**SUPPLIED TEXT:**
The primary problem associated with free roaming cats is the high rate of reproduction.  Spaying or neutering can prevent additional unwanted animals.

Free roaming cats are generally one of the following:

(a)                House pet allowed outside

(b)               Stray but social cat (can be unowned, lost, or abandoned)

(c)                Unsocial, wild cat or “feral” cat

In order to deal with the community’s “cat problem,” each category must be dealt with.

SOLUTIONS FOR OWNED ANIMALS THAT GO OUTSIDE

  1. Mandatory identification of cats. In addition to requiring that cats wear collars and tags, our community should consider implementing a back-up permanent identification system such as microchips.
  2. Mandatory rabies vaccinations for all cats more than three months of age.
  3. Mandatory sterilization of all free-roaming cats.
  4. An ongoing public education program that promotes responsible cat care.
  5. Subsidized sterilization services to encourage cat owners to sterilize their animals

SOLUTIONS FOR STRAY AND FERAL ANIMALS OUTSIDE

Trap-Neuter-Return (TNR) is a full management plan in which stray and feral cats already living outdoors in cities, towns, and rural areas are humanely trapped, then evaluated, vaccinated, and sterilized by veterinarians. Kittens and tame cats are adopted into good homes via the humane society.  Healthy adult cats too wild to be adopted are returned to their familiar habitat under the lifelong care of volunteers.  Feral cats will be eartipped so they are easily identifiable.

**SOURCE INFORMATION:**
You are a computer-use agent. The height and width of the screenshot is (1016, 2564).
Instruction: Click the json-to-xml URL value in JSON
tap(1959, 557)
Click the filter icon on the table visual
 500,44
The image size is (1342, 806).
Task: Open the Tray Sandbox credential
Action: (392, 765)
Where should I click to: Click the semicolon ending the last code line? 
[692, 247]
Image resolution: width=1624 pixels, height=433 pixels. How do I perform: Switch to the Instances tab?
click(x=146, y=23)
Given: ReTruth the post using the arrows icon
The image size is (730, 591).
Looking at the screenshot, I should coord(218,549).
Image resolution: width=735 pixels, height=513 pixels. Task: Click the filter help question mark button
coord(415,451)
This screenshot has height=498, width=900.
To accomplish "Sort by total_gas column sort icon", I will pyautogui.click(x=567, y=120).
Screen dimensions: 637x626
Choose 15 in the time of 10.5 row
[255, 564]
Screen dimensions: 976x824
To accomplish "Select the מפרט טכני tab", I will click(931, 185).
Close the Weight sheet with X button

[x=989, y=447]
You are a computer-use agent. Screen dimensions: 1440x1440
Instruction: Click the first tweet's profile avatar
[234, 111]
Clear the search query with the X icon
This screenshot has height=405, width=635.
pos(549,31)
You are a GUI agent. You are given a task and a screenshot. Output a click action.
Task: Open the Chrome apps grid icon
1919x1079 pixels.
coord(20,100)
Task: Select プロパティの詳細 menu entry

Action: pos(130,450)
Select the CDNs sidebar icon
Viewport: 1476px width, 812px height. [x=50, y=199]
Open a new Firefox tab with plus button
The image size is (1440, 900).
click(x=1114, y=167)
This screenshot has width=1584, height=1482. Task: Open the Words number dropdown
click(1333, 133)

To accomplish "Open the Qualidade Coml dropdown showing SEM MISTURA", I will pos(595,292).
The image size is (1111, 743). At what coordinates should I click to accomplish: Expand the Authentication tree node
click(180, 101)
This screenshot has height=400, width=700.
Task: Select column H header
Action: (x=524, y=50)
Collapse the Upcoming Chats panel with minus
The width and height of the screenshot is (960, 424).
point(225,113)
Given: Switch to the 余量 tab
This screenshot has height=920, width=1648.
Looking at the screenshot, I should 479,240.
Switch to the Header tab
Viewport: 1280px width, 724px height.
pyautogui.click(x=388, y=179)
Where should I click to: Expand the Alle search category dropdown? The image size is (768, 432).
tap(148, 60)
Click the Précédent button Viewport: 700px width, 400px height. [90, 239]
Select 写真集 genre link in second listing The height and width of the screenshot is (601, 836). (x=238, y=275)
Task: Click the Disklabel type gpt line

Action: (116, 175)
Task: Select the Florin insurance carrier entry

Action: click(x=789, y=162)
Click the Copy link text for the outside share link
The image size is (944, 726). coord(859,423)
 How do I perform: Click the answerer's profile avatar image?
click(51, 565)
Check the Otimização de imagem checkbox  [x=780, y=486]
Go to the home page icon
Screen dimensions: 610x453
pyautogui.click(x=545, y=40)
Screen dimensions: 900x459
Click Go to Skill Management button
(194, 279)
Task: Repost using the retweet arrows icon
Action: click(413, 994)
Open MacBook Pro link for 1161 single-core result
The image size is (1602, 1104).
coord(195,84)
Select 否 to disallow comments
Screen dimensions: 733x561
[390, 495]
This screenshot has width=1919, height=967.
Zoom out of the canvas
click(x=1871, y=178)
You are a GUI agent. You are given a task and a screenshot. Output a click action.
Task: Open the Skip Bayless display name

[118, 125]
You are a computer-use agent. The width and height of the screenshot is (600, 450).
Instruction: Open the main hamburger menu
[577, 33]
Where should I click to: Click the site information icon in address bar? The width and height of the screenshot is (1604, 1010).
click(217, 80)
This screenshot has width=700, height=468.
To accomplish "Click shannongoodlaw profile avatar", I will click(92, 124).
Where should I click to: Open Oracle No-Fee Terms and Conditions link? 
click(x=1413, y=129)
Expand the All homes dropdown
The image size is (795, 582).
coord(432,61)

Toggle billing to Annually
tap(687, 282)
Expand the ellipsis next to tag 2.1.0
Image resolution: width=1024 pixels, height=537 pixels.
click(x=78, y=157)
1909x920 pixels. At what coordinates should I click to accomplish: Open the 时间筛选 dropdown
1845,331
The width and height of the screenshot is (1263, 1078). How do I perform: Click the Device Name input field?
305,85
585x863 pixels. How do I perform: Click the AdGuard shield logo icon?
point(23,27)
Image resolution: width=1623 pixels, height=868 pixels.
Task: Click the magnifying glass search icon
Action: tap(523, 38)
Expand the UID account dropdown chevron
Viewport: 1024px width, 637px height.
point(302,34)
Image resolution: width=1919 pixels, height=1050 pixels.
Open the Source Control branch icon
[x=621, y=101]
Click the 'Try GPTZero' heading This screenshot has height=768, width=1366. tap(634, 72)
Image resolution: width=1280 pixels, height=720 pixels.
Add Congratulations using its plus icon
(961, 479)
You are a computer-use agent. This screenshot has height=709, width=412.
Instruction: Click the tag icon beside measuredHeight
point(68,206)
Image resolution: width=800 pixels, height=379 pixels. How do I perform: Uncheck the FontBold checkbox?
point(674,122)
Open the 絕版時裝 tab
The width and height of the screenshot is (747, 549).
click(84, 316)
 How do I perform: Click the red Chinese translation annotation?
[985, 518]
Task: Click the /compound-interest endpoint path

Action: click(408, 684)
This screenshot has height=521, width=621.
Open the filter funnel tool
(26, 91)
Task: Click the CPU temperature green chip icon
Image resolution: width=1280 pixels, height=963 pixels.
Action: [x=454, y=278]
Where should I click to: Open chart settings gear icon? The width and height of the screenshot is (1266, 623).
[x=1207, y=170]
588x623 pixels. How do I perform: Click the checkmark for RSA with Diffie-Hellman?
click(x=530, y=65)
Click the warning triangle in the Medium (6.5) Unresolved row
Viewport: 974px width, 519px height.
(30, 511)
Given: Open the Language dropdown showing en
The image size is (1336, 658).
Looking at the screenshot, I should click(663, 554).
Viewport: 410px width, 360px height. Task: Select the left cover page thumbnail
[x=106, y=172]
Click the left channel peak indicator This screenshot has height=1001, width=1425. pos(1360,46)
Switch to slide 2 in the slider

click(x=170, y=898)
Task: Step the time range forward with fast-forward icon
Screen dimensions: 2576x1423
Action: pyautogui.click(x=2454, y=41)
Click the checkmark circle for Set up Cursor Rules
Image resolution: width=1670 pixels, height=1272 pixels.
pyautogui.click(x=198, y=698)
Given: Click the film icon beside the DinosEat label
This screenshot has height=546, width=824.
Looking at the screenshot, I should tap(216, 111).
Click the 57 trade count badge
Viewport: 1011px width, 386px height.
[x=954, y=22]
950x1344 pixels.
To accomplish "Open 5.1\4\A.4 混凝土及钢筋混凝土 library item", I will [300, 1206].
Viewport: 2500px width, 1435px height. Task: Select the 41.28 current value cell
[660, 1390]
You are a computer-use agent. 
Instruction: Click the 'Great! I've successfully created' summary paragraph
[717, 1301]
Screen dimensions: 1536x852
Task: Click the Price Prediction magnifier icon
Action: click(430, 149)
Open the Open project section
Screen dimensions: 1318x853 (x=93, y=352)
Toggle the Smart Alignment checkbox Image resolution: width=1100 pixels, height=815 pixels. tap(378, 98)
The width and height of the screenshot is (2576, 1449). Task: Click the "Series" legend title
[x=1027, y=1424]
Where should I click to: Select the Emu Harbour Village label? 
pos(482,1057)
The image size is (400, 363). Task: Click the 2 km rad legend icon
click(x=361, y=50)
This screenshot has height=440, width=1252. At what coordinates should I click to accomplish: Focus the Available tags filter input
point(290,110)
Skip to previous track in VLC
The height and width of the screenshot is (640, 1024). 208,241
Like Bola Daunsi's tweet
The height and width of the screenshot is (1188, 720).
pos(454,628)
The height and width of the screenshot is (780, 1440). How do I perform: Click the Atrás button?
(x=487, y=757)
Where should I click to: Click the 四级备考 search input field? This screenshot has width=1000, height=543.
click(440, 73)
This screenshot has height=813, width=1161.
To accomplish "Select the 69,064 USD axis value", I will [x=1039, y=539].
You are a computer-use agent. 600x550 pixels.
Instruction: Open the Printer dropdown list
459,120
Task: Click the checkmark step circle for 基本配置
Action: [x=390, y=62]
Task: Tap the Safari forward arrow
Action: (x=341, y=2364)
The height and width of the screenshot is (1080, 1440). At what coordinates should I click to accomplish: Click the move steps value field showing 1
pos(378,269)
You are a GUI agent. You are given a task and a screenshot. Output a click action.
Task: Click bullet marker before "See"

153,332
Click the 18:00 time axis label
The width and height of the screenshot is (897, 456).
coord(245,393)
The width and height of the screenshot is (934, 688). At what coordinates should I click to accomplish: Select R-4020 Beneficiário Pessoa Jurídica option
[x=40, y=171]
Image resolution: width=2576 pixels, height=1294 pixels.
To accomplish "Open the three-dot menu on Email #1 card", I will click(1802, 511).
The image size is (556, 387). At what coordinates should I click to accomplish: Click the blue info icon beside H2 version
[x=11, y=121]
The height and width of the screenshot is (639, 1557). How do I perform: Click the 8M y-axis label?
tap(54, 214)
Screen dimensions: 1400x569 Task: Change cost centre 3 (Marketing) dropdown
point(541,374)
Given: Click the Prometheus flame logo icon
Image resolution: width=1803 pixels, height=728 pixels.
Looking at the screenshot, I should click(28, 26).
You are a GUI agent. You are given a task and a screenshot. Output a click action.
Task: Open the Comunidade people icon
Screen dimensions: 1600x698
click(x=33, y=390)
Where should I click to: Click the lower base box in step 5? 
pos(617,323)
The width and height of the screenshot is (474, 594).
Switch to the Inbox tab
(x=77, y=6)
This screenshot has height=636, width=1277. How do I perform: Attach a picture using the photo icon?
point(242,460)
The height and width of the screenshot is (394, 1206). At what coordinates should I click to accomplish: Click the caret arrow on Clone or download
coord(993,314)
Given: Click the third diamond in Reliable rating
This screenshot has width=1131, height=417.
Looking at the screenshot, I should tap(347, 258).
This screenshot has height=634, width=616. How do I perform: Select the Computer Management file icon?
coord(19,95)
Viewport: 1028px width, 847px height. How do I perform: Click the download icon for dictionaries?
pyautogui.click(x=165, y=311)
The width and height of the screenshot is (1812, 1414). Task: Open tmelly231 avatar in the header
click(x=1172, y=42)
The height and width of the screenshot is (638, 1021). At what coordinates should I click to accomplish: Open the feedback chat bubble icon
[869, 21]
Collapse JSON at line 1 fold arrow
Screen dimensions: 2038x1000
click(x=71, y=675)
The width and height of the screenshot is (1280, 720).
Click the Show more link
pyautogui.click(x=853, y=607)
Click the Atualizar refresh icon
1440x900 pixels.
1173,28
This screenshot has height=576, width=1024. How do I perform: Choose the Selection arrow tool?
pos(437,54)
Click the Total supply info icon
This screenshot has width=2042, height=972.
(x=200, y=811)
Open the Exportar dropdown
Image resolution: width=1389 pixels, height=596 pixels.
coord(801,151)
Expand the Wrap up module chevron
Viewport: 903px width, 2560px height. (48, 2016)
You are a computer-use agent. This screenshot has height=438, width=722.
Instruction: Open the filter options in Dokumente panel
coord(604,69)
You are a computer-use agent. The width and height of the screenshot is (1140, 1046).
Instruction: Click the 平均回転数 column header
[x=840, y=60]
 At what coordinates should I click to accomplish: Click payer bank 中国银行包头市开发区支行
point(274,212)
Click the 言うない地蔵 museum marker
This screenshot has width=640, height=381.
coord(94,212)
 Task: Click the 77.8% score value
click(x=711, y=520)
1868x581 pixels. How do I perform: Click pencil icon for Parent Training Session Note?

**BRIEF A:**
List the solutions the free-roaming cats text proposes for owned animals that go outside.
**BRIEF B:**
Please give what follows in the free-roaming cats text, starting after its last sentence.
The lines above are separate material and are unrelated to the free-roaming cats text.

**EXERCISE RESPONSE A:**
1. Mandatory identification of cats, with collars and tags plus a back-up permanent system such as microchips
2. Mandatory rabies vaccinations for all cats more than three months of age
3. Mandatory sterilization of all free-roaming cats
4. An ongoing public education program that promotes responsible cat care
5. Subsidized sterilization services to encourage owners to sterilize their animals

**EXERCISE RESPONSE B:**
 

ADDITIONAL THOUGHTS

Since owned animals that are not fixed can lead to litters of unowned animals, spaying and neutering is critical.  Those who do not spay or neuter their pets are generally either (a) low income and cannot afford it or (b) are uneducated about pet overpopulation and thus unconcerned about sterilizing their animal.

* Low income families or students often are renters.  The city should encourage landlords or rental companies to require the spaying and neutering of animals.  A sterilized animal has much fewer behavioral problems (e.g., spraying) and would ultimately benefit the property owner.

* The humane society does not have a mandatory sterilization policy for adopted animals.  Perhaps this issue needs to be addressed to ensure that the shelter does not continue to add to the problem unintentionally.